Isso tudo, porém, não parece afetar Stanley, que continua a trabalhar no lugar e a desenvolver relações com esse grupo de trapaceiros e vigaristas, em especial e médium Zeena (Toni Collette) e o mago aposentado Pete (David Strathairn), que o ensinam a como desenvolver truques para enganar e maravilhar a audiência e o aconselham a nunca exagerar em seus truques e perder a noção da realidade. Mas a ambição de Stanley é muito maior do que a dos membros do circo, e ele logo começa a desenvolver uma apresentação própria ao lado de Molly (Rooney Mara), por quem se apaixona, para que os dois possam fugir do grupo.

A construção de Carlisle como personagem é extremamente interessante. Ele nunca se vende como uma pessoa boa, mas sua inteligência e capacidade de manipular os outros é inegável desde o início. Assim, o público ao mesmo tempo quer que ele pague por suas ações abomináveis, das quais ele nunca parece realmente se arrepender, e se entusiasma com a forma como ele manipula todos ao seu redor e constrói uma carreira de sucesso ao lado de Molly.

O Beco do Pesadelo se transforma aos poucos em um estudo do comportamento humano, analisando não só a forma como, muitas vezes, nos deixamos ser enganados por algo simples, mas também como a ambição e o desejo de conseguir ir sempre mais além pode nos colocar em altos riscos quando não controlamos até onde vamos em nossos planos. É também uma interessante história de como traumas moldam uma pessoa, fazendo-a buscar por algo determinado (perdão, castigo, absolvição) em diferentes lugares, permitindo-se inclusive ser enganado para isso. A presença da personagem Lilith Ritter, nesse aspecto, é importante não só para destrinchar os traumas que afetam Carlisle, mas também para revelar como os segredos de diversos personagens podem ser explorados pelas farsas e tramas do protagonista.

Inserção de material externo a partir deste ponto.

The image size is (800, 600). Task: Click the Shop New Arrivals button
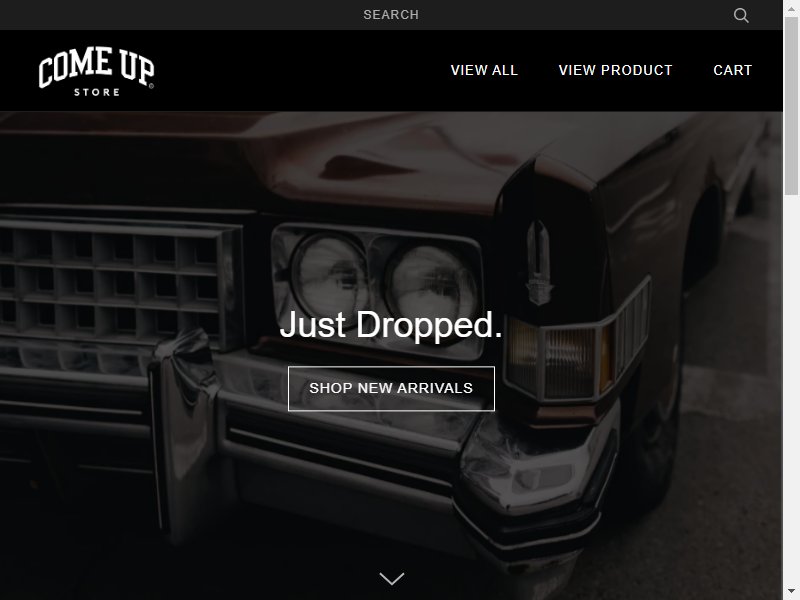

Com esse estudo, o filme consegue criar um suspense bastante assustador usando apenas as más intenções humanas e possibilidades bastante centradas na realidade. O que de fato é uma surpresa interessante vinda de Guillermo del Toro, um diretor acostumado a criar essas tramas sombrias e metáforas usando alguma criatura mitológica ou fantasmas misteriosos. E o diretor tem consciência dessa expectativa, propondo em vários momentos um possível flerte com o sobrenatural e deixando o público sempre à espera de um fantasma ou monstro que surgirá na trama. Abdicar desses elementos fantásticos, no entanto, foi uma decisão acertada do diretor, que consegue deixar a sua história ainda mais assustadora diante da certeza de que todas as atrocidades do filme são possíveis de serem cometidas por humanos normais.

Com um grande elenco e atuações marcantes de seus personagens principais, O Beco do Pesadelo propõe um poderoso estudo sobre ascensão e queda, ambição tóxica e manipulação da audiência a partir de uma história cheia de tensão e reviravoltas características do trabalho de Del Toro, mostrando o quanto ele consegue cativar e aterrorizar o público, mesmo sem a presença de seus monstros.